How do you find the vertex of the graph of a quadratic function written in intercept form?

Intercept form is also known as factored form: y=(x-p)(x-q) where p,q are the x-intercepts.

One way to find the vertex is to rewrite in standard form: the vertex is located at `((-b)/(2a),f((-b)/(2a))) ` where y=f(x).

Slightly more efficient is to do the following:

Recognize that the graph is symmetric about the axis of symmetry. The equation for the axis of symmetry is `x=-b/(2a) ` . Since the graph is symmetric, the zeros are the same distance away from the axis of symmetry. More to the point, the axis is the arithmetic mean of the two zeros. So the equation for the axis of symmetry can also be written as `x=(p+q)/2 ` where p,q are the x-intercepts.

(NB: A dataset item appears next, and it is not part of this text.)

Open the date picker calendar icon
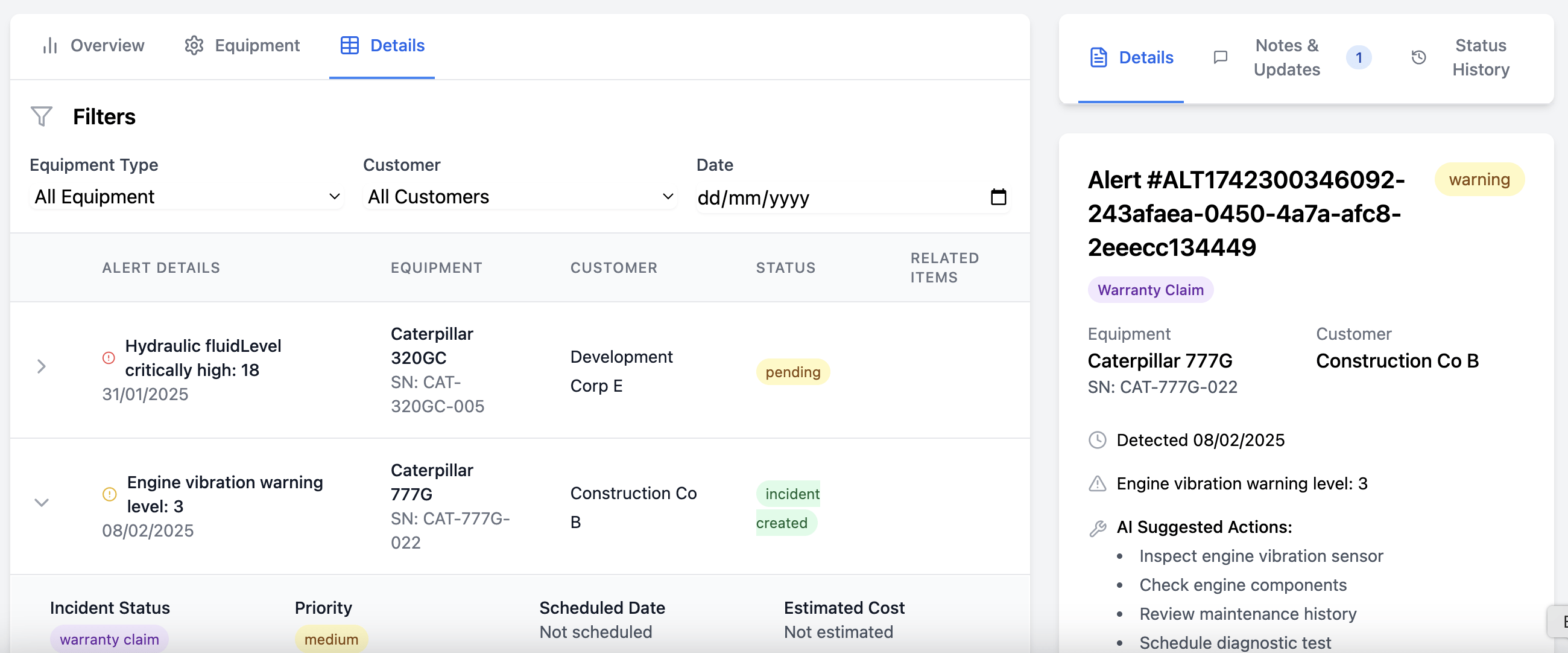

For example, y=(x-2)(x+4). The zeros are x=2,x=-4. The average of the zeros is (2-4)/2=-1, so the axis of symmetry is x=-1.

Once you have the equation for the axis of symmetry, you have the x coordinate of the vertex. For the example given, the x coordinate of the vertex is -1. Substitute this into the given equation to find the y coordinate. Here y=(-1-2)(-1+4)=(-3)(3)=-9 so the vertex is at (-1,-9).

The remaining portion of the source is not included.